What did these situations have in common? First, they started with cheap stocks after a bear market decline loaded with fear and investor pessimism. The longer the market moved forward, the more confident investors became. Ultimately, euphoria took over and investors gained what we would call damaging confidence.
In a piece this week, Thomas R. Carroll, Director at Stifel, and his associate, Miles Matyiko, point out what Warren Buffett said about bull-market runs.1 I believe I heard Buffett say one time that a bull market is like an orgy; it always gets the most exciting towards the end. Carroll explains, “Bull markets have explosive starts, unexciting middles and FOMO-driven finales.” The great investor Sir John Templeton always said, “Bull markets are born on pessimism, grow on skepticism, mature on optimism, and die on euphoria.”
Carroll argues that history shows that when dispersion peaks at major tops in the index, it is a sign of a coming rotation. He says, “They go out with a bang.” Historically, it is a time to get away from whatever seems to be making everyone wealthy. He used this chart of the Van Eck Semiconductor ETF:
Therefore, if you are wondering why we are positive about the companies in industries like oil and gas, homebuilders and regional banks, look no further than the chart below.
We expect homebuilders and regional banks to do quite well when money comes out of the popular technology trade of the day. Much like in 2000-2002 when there was a pretty good run in mundane industries and the DotCom mania ended.
Play The Long Game,

William Smead
1Stifel Market Commentary/Strategy article titled, “Stocks don’t ring a bell at the top, but stock volatility might!” Published June 16, 2026.

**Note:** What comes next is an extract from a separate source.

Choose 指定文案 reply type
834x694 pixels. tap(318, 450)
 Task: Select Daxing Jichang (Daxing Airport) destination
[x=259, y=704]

The information contained in this missive represents Smead Capital Management’s opinions, and should not be construed as personalized or individualized investment advice and are subject to change. Past performance is no guarantee of future results. Bill Smead, Chairman & CIO, wrote this article. It should not be assumed that investing in any securities mentioned above will or will not be profitable. Portfolio composition is subject to change at any time and references to specific securities, industries and sectors in this letter are not recommendations to purchase or sell any particular security. Current and future portfolio holdings are subject to risk. In preparing this document, SCM has relied upon and assumed, without independent verification, the accuracy and completeness of all information available from public sources. A list of all recommendations made by Smead Capital Management within the past twelve-month period is available upon request.